**What is expected**
Show each line of the entries below in which the word "will" appears.

**Material supplied**
+++++
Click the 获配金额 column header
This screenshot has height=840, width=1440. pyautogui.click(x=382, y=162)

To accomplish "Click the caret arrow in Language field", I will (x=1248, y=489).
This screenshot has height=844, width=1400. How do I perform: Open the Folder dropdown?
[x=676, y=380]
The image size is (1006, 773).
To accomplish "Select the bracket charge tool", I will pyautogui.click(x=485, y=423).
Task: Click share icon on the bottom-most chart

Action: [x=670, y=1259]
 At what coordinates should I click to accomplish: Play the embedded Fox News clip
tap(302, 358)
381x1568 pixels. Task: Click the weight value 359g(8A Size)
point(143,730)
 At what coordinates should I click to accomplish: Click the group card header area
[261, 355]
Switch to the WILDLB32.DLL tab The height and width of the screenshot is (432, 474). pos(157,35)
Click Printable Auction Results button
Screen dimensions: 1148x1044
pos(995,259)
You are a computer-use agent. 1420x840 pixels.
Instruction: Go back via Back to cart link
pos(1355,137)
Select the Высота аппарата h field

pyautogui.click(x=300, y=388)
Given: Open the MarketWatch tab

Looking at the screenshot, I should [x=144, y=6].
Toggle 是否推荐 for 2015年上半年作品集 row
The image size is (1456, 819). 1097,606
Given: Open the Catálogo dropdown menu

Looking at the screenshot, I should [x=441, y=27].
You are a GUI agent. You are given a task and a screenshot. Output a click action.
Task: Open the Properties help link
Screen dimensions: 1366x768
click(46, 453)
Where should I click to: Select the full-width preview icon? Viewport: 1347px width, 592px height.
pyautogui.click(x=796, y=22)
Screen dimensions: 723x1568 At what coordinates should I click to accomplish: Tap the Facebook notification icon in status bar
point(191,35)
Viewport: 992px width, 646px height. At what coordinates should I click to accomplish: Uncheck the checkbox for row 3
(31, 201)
+++++
**Solution to this task**
To accomplish "Click the caret arrow in Language field", I will (x=1248, y=489).
To accomplish "Select the bracket charge tool", I will pyautogui.click(x=485, y=423).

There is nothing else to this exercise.